The Cardiff Giant, set in Cooperstown, New York, has up its novelistic sleeve Puck's profound declaration, "Lord, what fools these mortals be!" Jack Thrasher, investigative reporter, arrives on the scene to look into the weird disappearance from the Farmers' Museum of a huge human figure. He had been unearthed in the late nineteenth century near Cardiff, New York. Jack confronts locals and outsiders who all have a theory, including that the giant has been reanimated and is lurching throughout the community. They are enmeshed in self-punishing belief systems such as alien abduction, astrology, kabbalistic numerology, New Age rebirthing, and religious dogmas reduced to literal absurdities. The fast-paced action centers around episodes where they pay a sorry price for their beliefs. But skeptics don't fare much better, susceptible as they are to mental disorders that show the faculty of reason is fragile indeed. These characters group and regroup, with romance always on their minds, and finally come to recognitions at once surprising and moving.

This Indie Author Corner and discussion guide was shared and sponsored in partnership with Dartfrog Books. 
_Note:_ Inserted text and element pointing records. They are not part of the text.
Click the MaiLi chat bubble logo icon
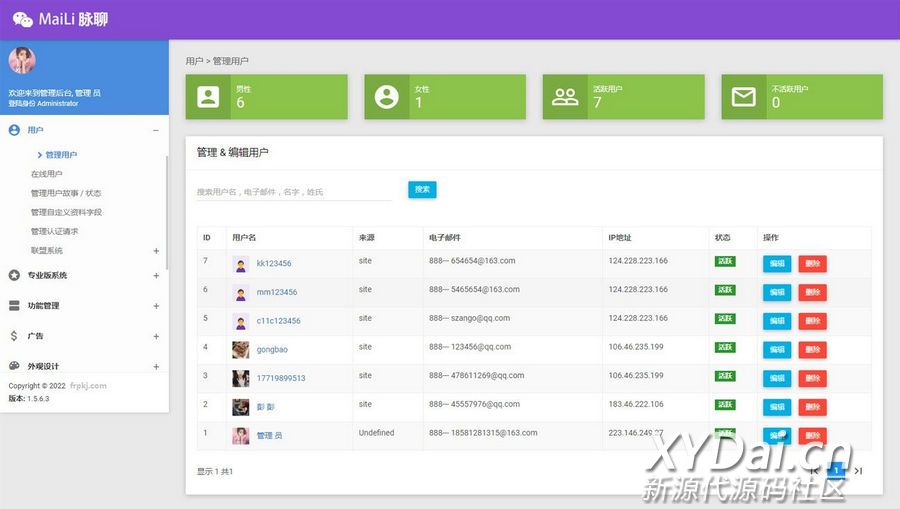The height and width of the screenshot is (509, 900). click(x=22, y=19)
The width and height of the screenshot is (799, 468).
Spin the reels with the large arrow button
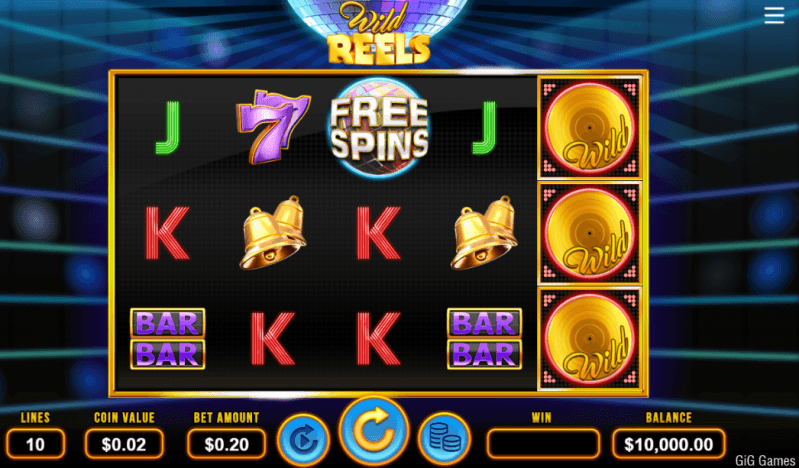click(374, 431)
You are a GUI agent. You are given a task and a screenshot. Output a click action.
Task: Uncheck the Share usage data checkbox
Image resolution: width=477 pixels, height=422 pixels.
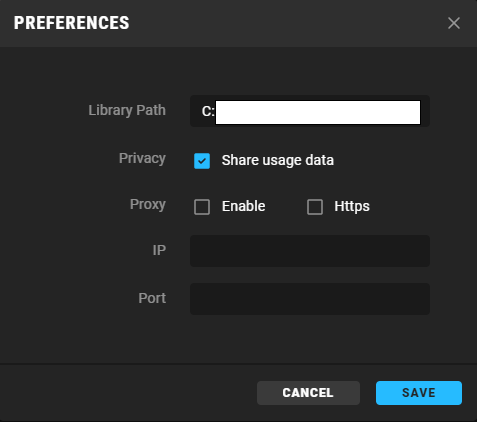click(202, 161)
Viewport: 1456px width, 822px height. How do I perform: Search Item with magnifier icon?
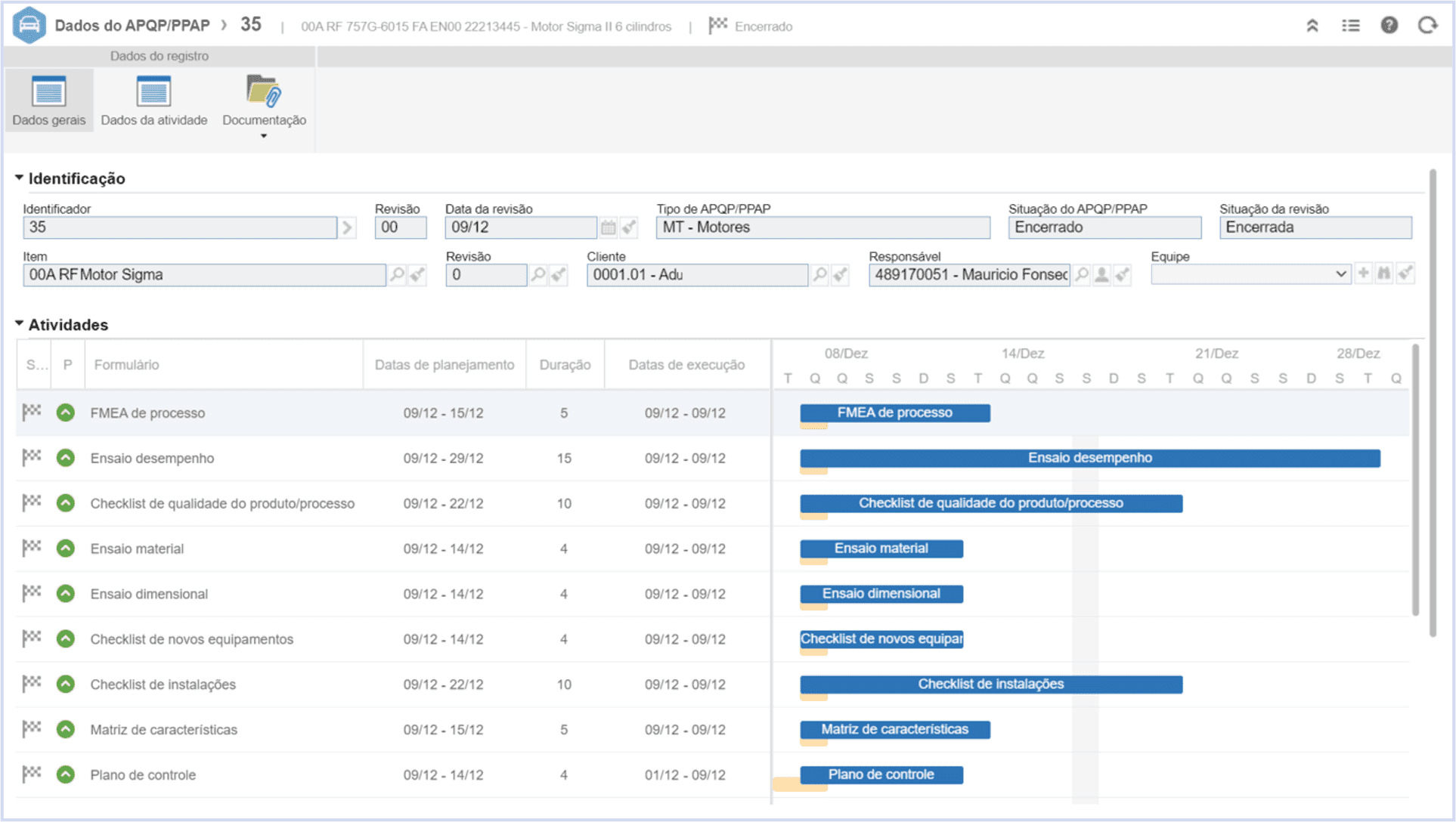pos(397,275)
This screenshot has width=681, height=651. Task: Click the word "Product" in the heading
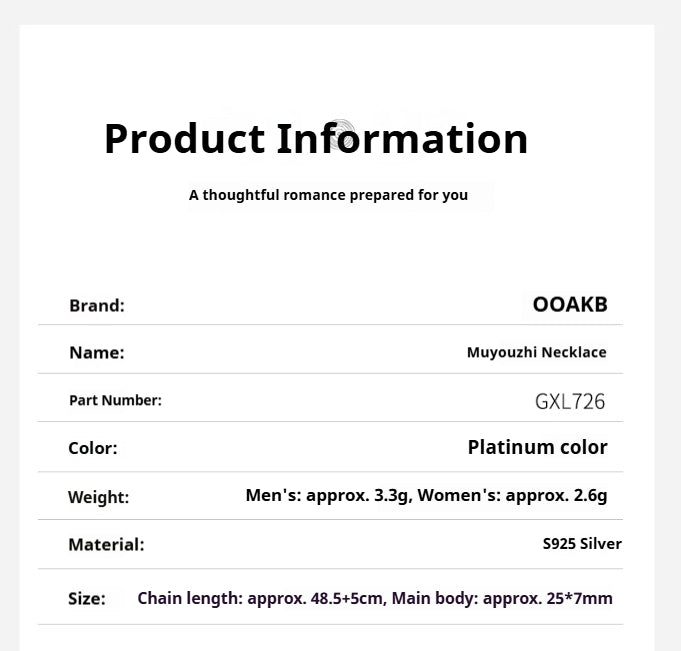pos(184,139)
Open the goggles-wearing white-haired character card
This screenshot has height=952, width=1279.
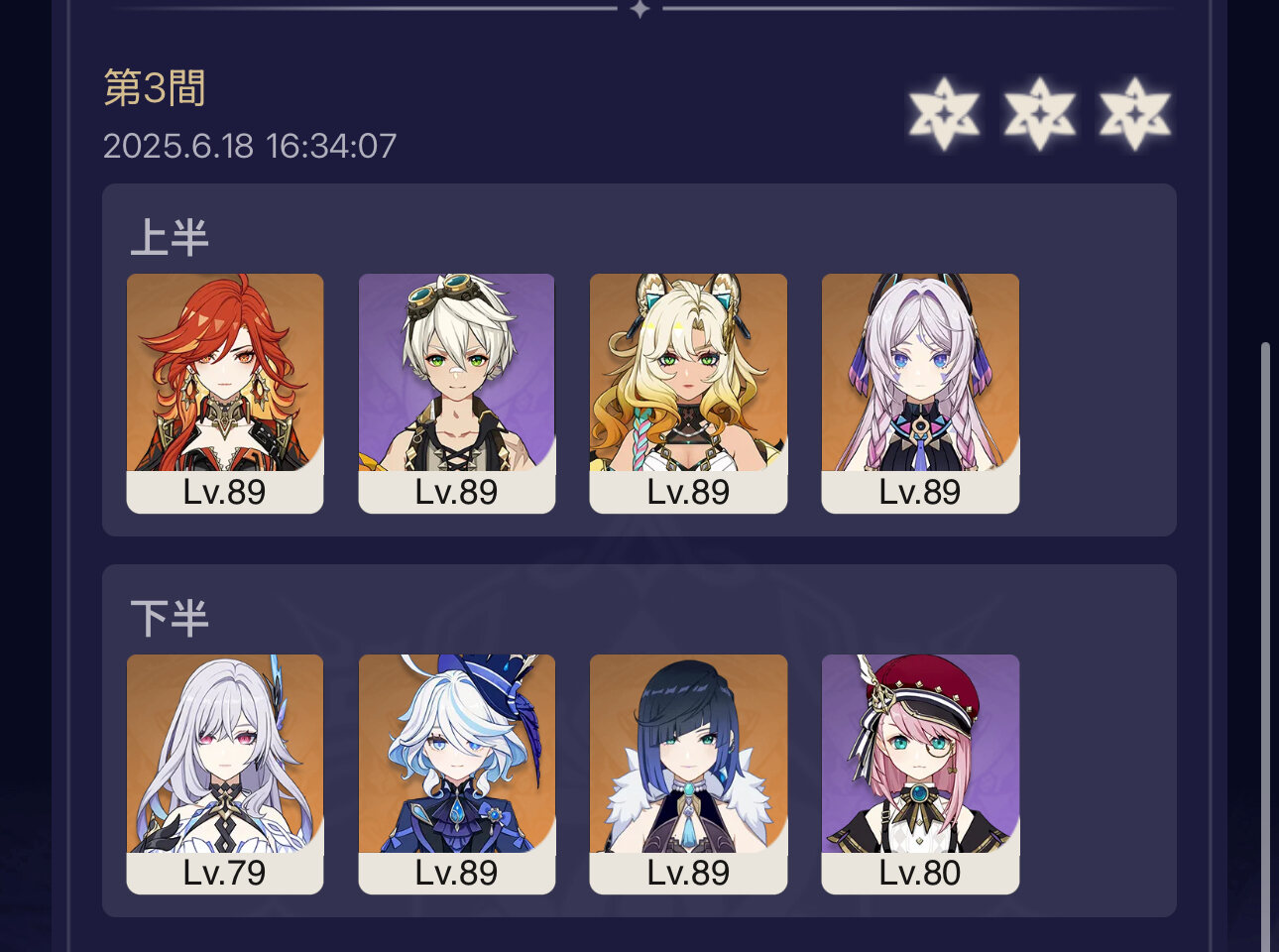coord(456,393)
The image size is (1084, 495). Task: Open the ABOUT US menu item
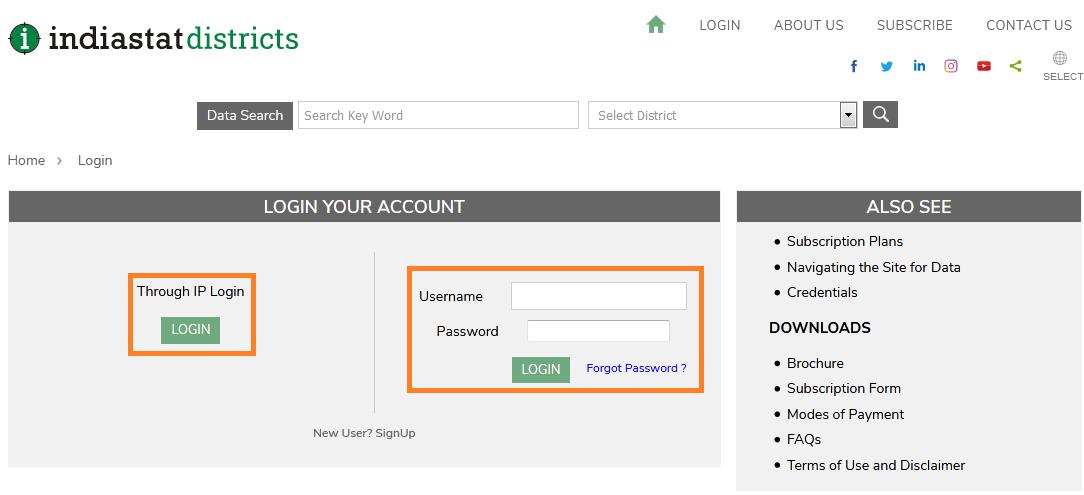pyautogui.click(x=808, y=25)

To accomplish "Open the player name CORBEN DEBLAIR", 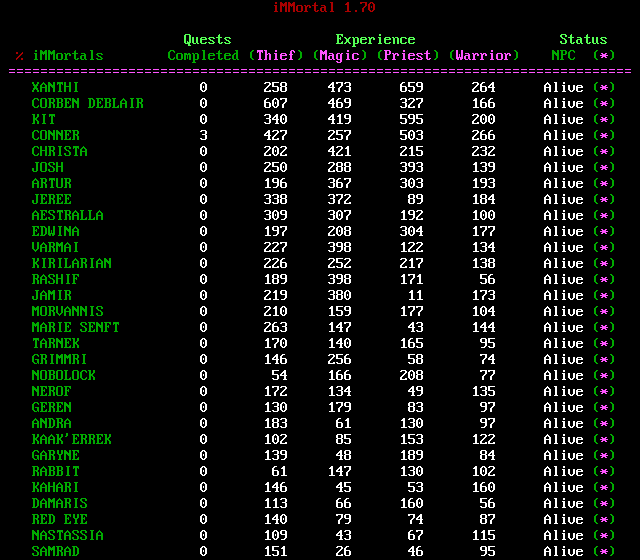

"The Cardiff Giant" treats human gullibility in a light-hearted and satirical way but still attempts to position it as a serious ethical question confronting all of us. Do you yourself subscribe to any belief systems that are dubious or worth examining more closely? If so, what appeals about them?

The pivotal character turns out to be less the narrator Jack Thrasher than Thor Ohnstad. How does the author gradually build the character of Ohnstad? What do you make of his great confession near the end at Hyde Hall?

Skepticism or objective reasoning might seem to be the remedy for dubious and self-punishing belief systems, but how does skepticism fare in "The Cardiff Giant"? What does the novel imply about the faculty of reason's power alone to maintain sanity?